Die Schulorganisation hat ihren Sammlungsleiter für Physik verloren, wir Fachkollegen den gütigen, nachsichtig lächelnd helfenden Kollegen, der Stromquellen auflädt, Schrauben festdreht, fehlende Teile holt, schnell Fehler an einem Versuchsaufbau findet. Wir verloren aber auch einen Physiker, dessen Wissen und Können, dessen langjährige Erfahrung zurückreicht bis in die glanzvolle mathematisch-physikalische Epoche der Zwanziger Jahre an der Göttinger Universität. Dort studierte vor 40 Jahren Walter Frehse Mathematik, Physik und Chemie. Damals hatte gerade sein späterer Lehrer, der Physiker James Franck, den Nobelpreis für die berühmten Elektronen-stoßversuche erhalten, die beide Postulate der Atomtheorie des erst 26 jährigen Niels Bohr schön und unmittelbar experimentell nachwiesen. Etwa zur gleichen Zeit entwickelte der noch jüngere Werner Heisenberg aus seiner Forderung, nur Beziehungen zwischen beobachtbaren Größen in einer mathematischen Theorie der Physik zuzulassen, mit seinen Lehrern Max Born und Pascual Jordan die Matrizenmechanik. Ist es da verwunderlich, daß der junge Student Frehse ganz in den Bann der Experimentalphysik geriet, die in dem ewigen Wechselspiel zwischen Theorie und Experiment die Physik gerade zu solchen Erfolgen führte? …

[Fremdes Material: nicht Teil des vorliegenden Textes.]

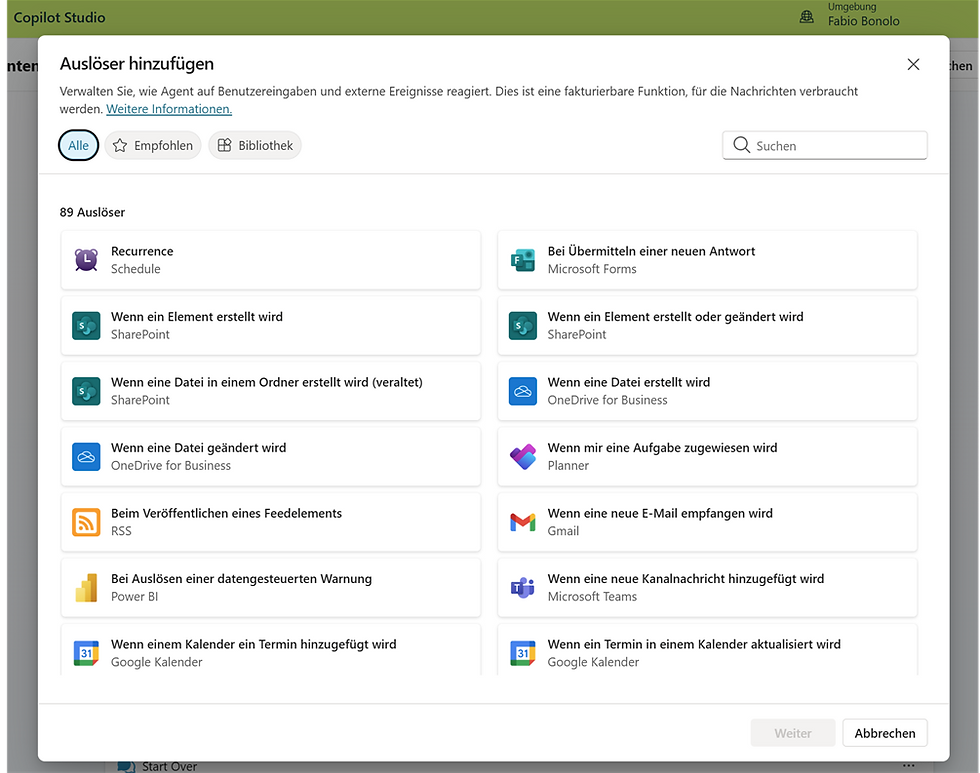980x773 pixels.
Task: Click the Recurrence Schedule clock icon
Action: (86, 260)
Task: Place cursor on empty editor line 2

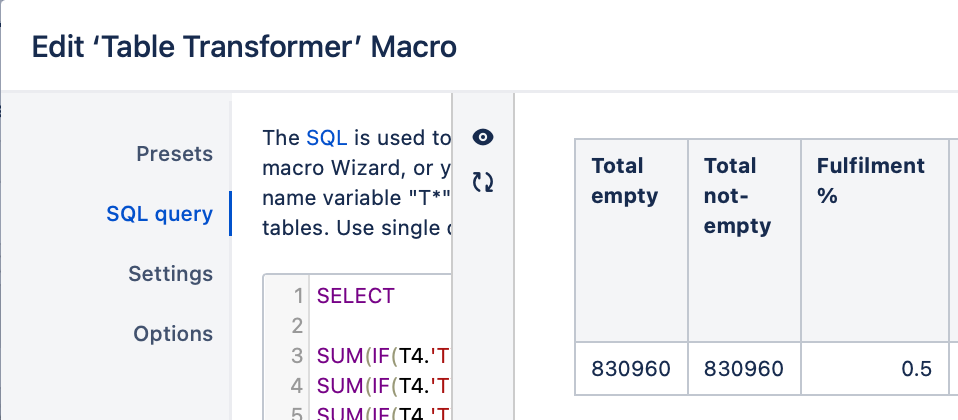Action: pyautogui.click(x=380, y=326)

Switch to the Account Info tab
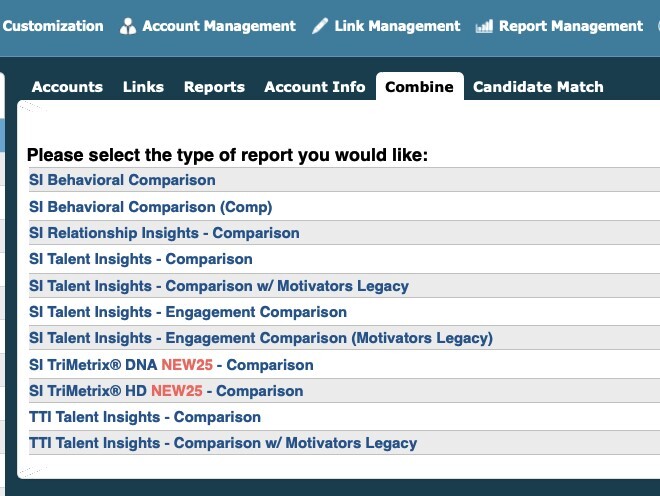click(315, 87)
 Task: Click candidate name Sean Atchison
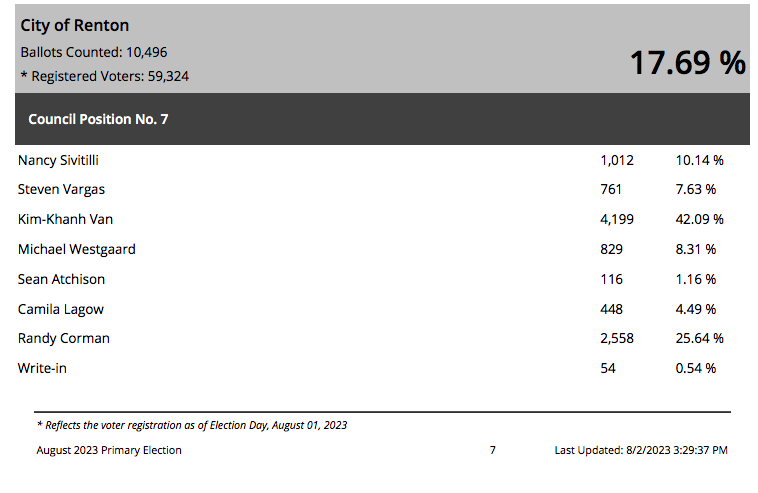[61, 279]
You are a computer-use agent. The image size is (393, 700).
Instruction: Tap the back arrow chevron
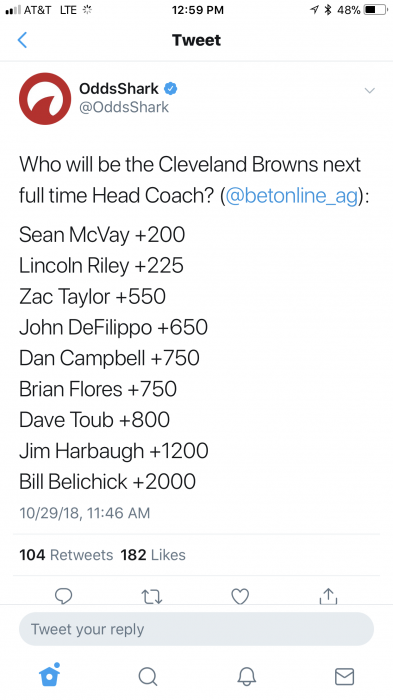pyautogui.click(x=22, y=40)
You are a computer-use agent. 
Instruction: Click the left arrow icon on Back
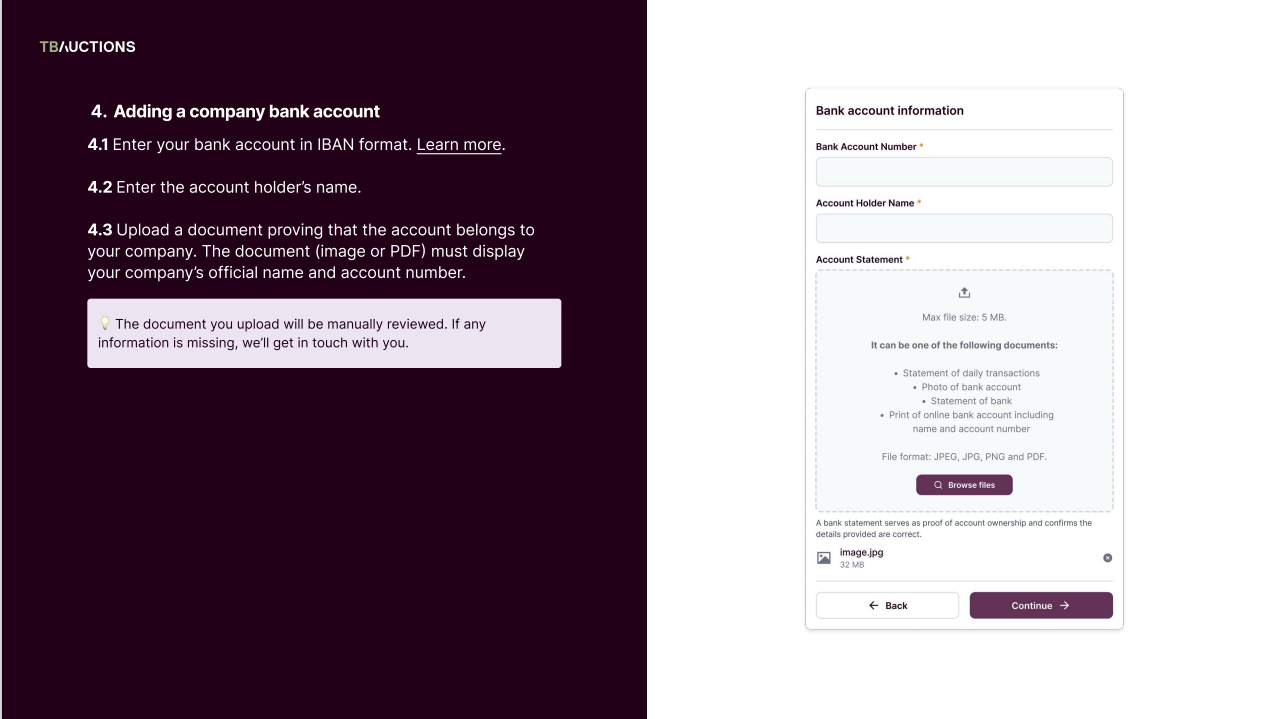[873, 605]
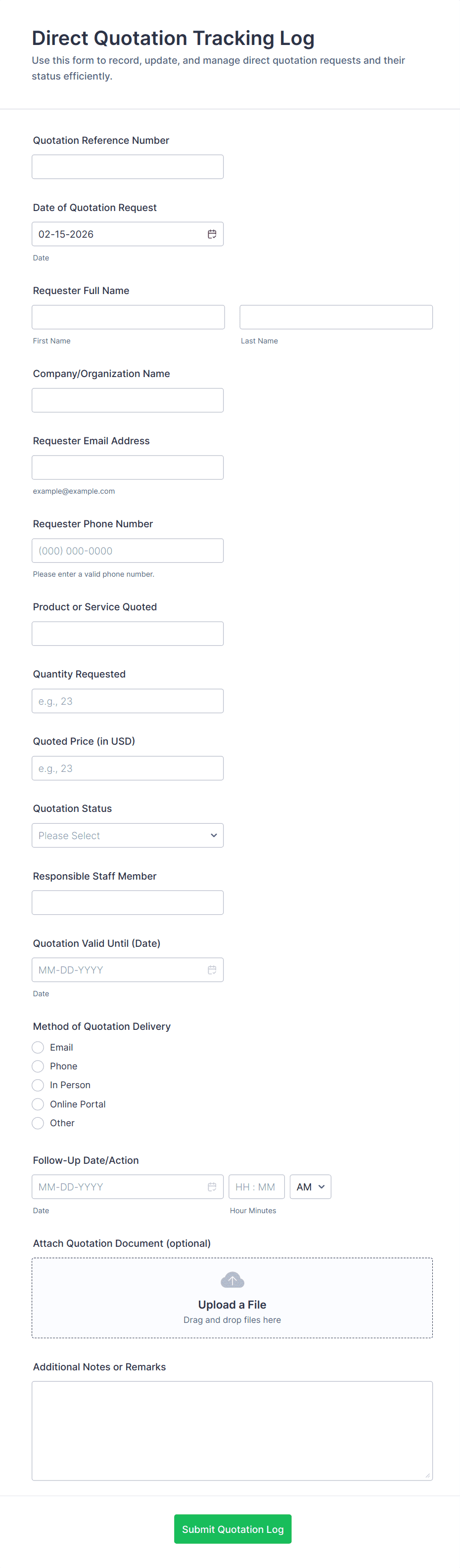The height and width of the screenshot is (1568, 460).
Task: Click calendar icon in Quotation Valid Until field
Action: tap(212, 970)
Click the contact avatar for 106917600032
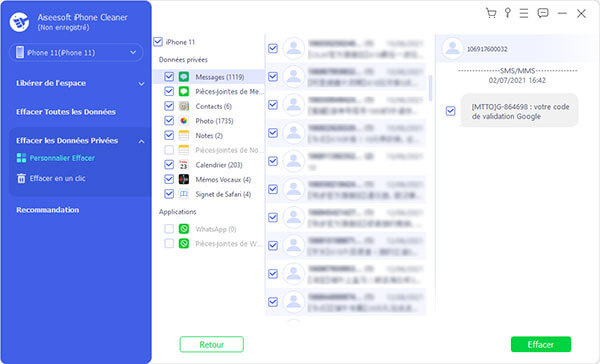Screen dimensions: 600x364 click(x=452, y=49)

Mit Walter Frehse verlieren wir nicht nur unseren Sammlungsleiter und Fachkollegen. Wir alle trauern um einen gütigen, stets hilfsbereiten Menschen, der in der Stille lebte und arbeitete. Noch haben wir kaum begriffen, daß er nicht mehr unter uns ist. Der Tod hat ein Leben beendet, das noch nicht vollendet war, das aber trotzdem reich war, reich vor allem an Verständnis für die Stärken und Schwächen derer, die ihm begegneten und an selbstloser Hingabe an die selbst gestellte Lebensaufgabe, physikalisch zu arbeiten und Physik der immer wieder heranwachsenden Jugend zu lehren.

(aus: „neue realität“ 23/Sommer 1965)

Im Physikunterricht der Klasse 8 (vermute ich) im Jahr 1960 wurde Stud.Rat Frehse aufgenommen, als er versuchte, uns Schülern die Funktion des Schalls beizubringen. (Foto: privat)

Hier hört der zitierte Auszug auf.